_YOUR ASSIGNMENT_. For this exercise, return only the lines in the records below from the one holding "Terms of Service (75, 776)" through the one holding "For every named target in this 820×1180", including both, exactly as they appear and without pictures.

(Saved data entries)
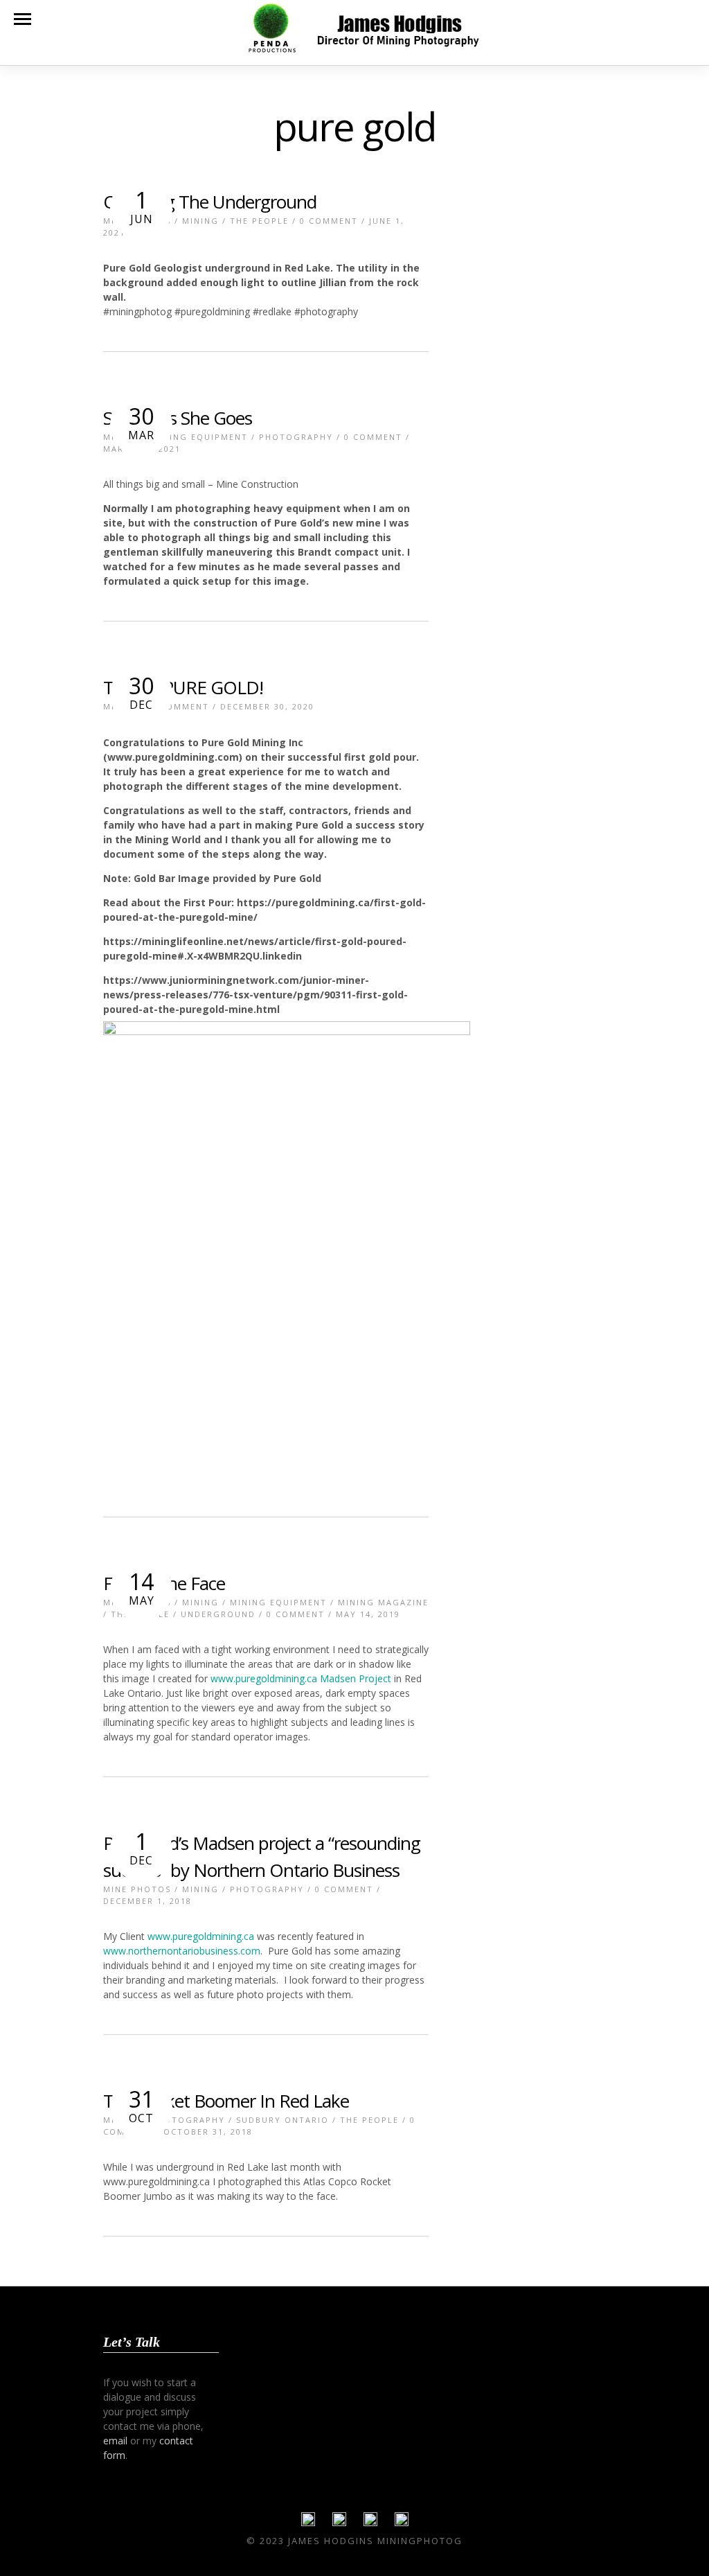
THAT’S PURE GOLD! (183, 687)
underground (218, 1614)
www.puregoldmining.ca (200, 1936)
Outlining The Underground (209, 201)
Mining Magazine (383, 1602)
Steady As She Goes (177, 417)
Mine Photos (137, 1889)
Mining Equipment (199, 437)
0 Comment (329, 220)
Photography (296, 437)
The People (259, 220)
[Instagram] (402, 2522)
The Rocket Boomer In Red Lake (226, 2100)
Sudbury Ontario (282, 2120)
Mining (200, 220)
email (115, 2440)
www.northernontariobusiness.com (181, 1950)
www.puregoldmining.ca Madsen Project (299, 1678)
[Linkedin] (370, 2522)
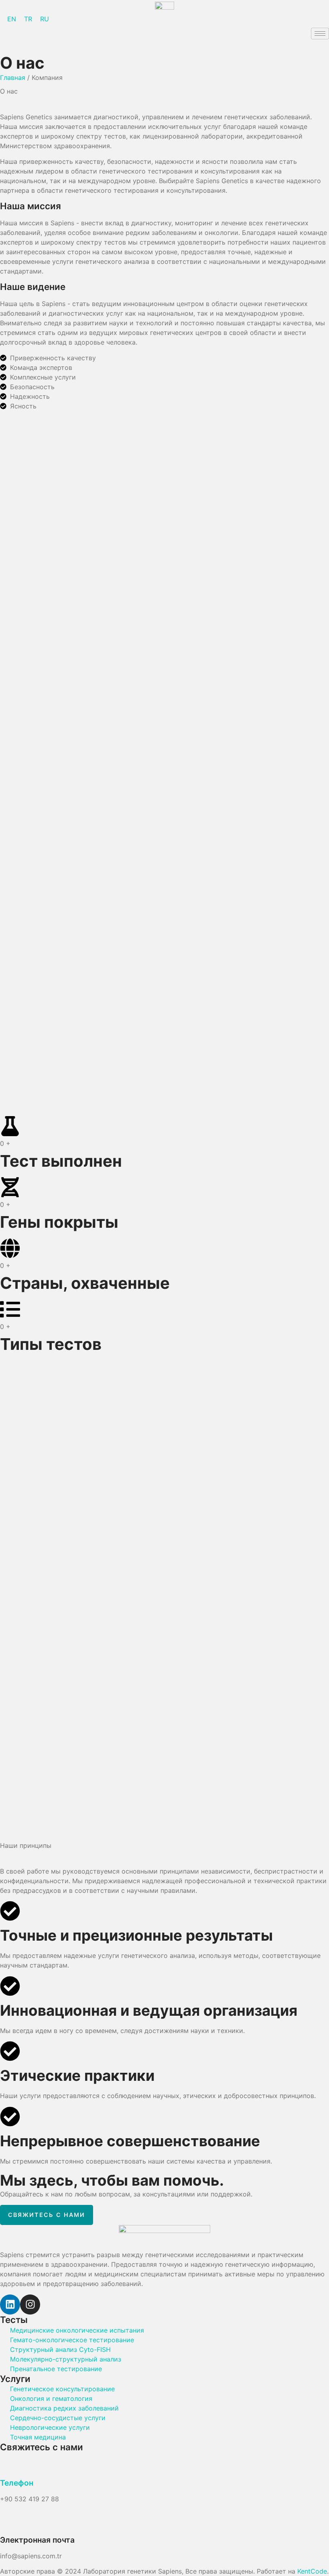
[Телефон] (10, 2463)
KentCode (312, 2571)
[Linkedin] (10, 2304)
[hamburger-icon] (320, 33)
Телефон (16, 2483)
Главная (12, 77)
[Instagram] (30, 2304)
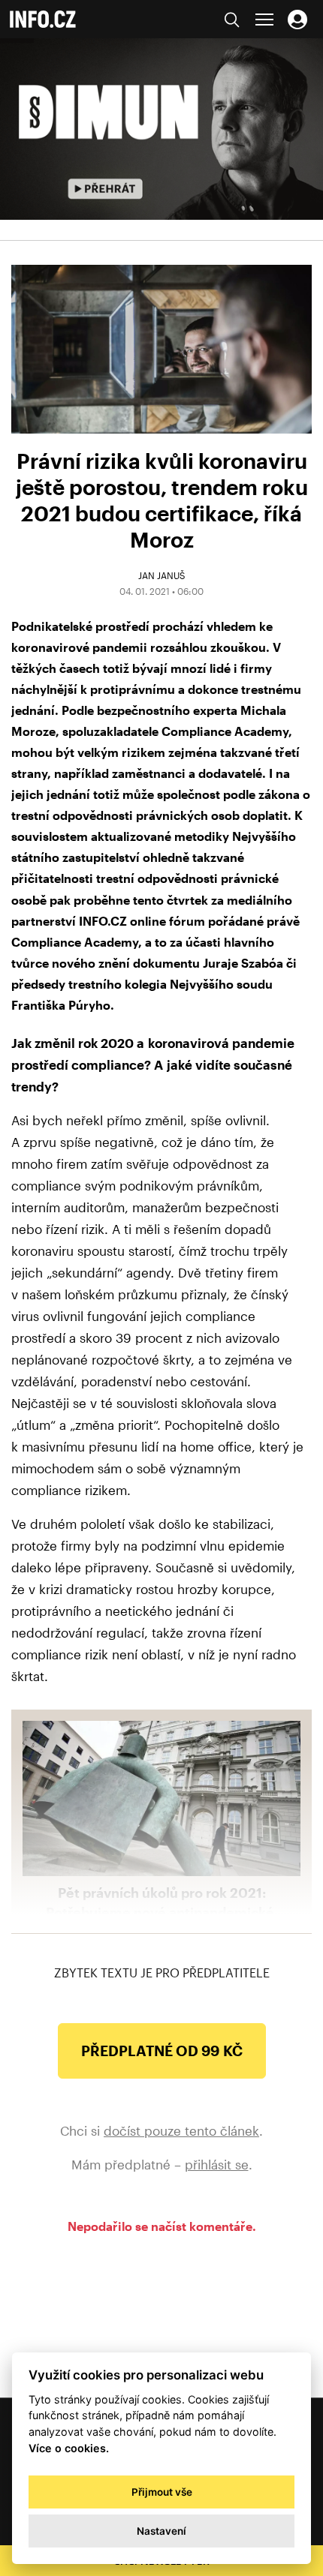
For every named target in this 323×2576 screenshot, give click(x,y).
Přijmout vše (161, 2492)
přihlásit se (217, 2164)
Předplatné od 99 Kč (162, 2050)
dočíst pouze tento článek (181, 2130)
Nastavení (161, 2531)
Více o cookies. (69, 2448)
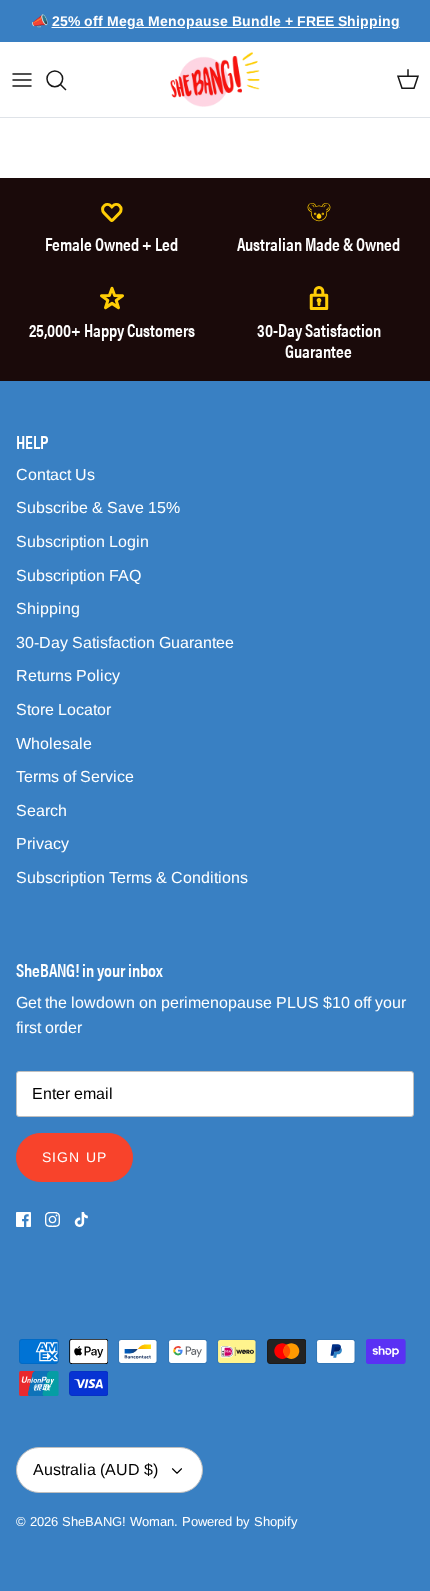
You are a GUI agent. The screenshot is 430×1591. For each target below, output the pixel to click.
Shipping (48, 608)
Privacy (42, 843)
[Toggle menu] (22, 80)
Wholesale (54, 743)
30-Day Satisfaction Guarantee (125, 642)
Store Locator (63, 709)
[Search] (66, 80)
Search (41, 810)
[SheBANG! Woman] (215, 79)
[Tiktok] (81, 1219)
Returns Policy (68, 675)
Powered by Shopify (240, 1521)
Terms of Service (75, 776)
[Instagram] (52, 1219)
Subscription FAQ (78, 575)
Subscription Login (82, 541)
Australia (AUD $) (95, 1469)
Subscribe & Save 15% (98, 507)
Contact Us (55, 474)
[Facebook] (23, 1219)
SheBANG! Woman (118, 1521)
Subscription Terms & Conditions (132, 877)
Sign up (74, 1157)
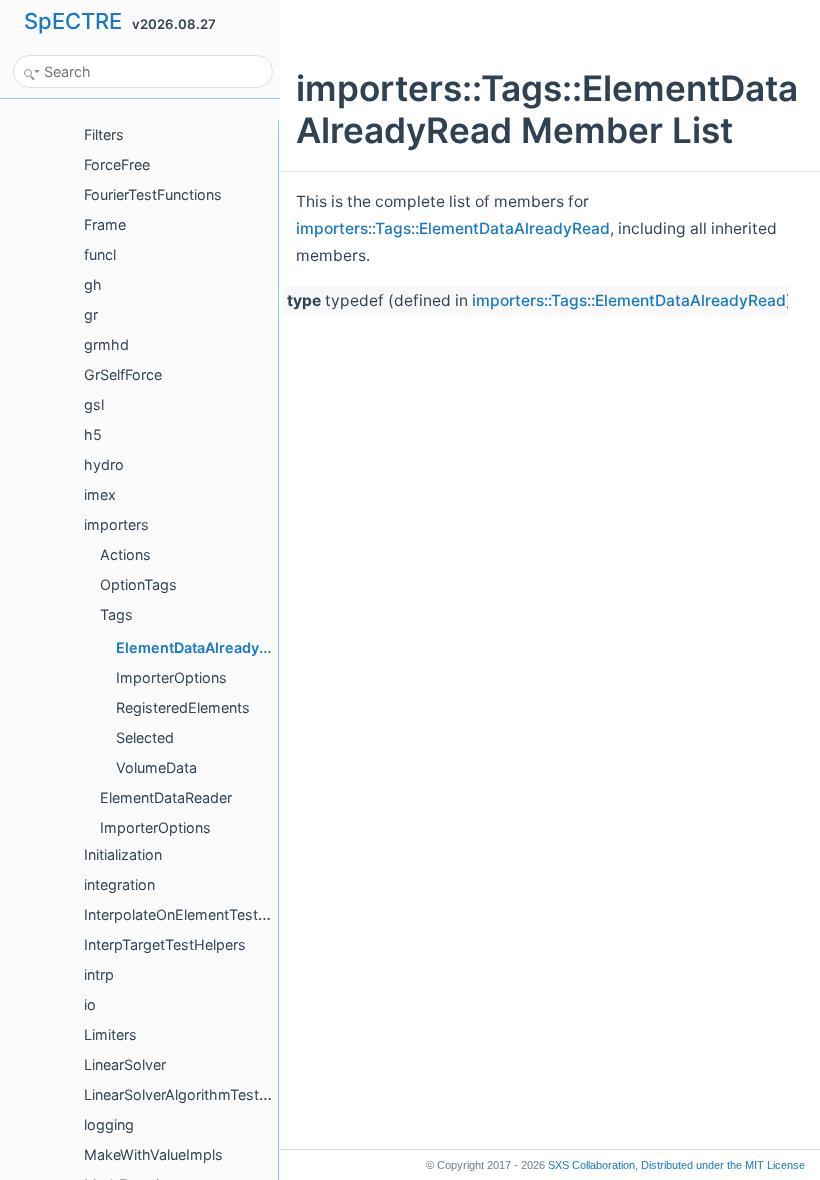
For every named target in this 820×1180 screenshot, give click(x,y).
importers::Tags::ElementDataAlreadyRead (453, 228)
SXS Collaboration (591, 1165)
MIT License (723, 1165)
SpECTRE (73, 21)
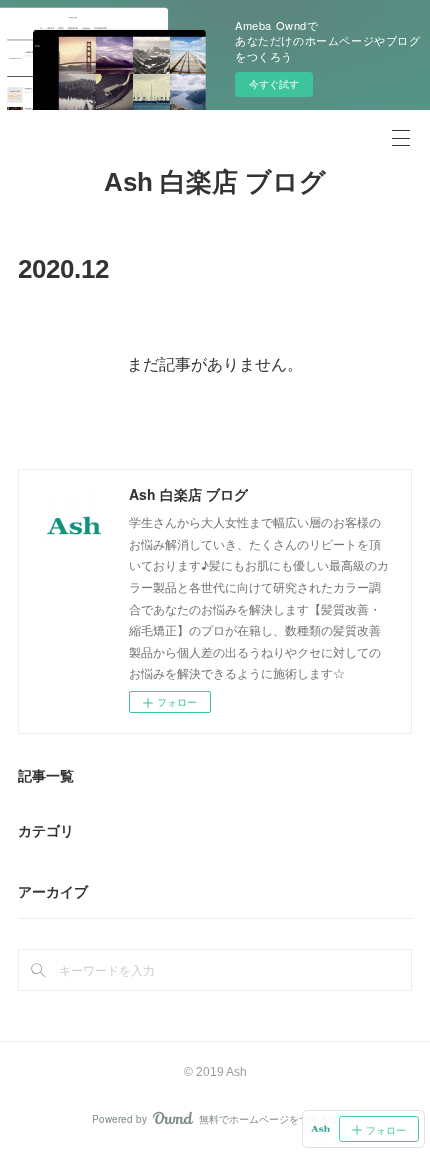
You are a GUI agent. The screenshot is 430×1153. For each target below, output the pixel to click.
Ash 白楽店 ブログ (215, 182)
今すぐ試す (274, 84)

_FINISHED TASK_.
Terms of Service (75, 776)
[Instagram] (52, 1219)
Subscription FAQ (78, 575)
Subscription Login (82, 541)
Australia (AUD $) (95, 1469)
Subscribe & Save 15% (98, 507)
Contact Us (55, 474)
[Facebook] (23, 1219)
SheBANG! Woman (118, 1521)
Subscription Terms & Conditions (132, 877)
Sign up (74, 1157)
For every named target in this 820×1180 screenshot, give click(x,y).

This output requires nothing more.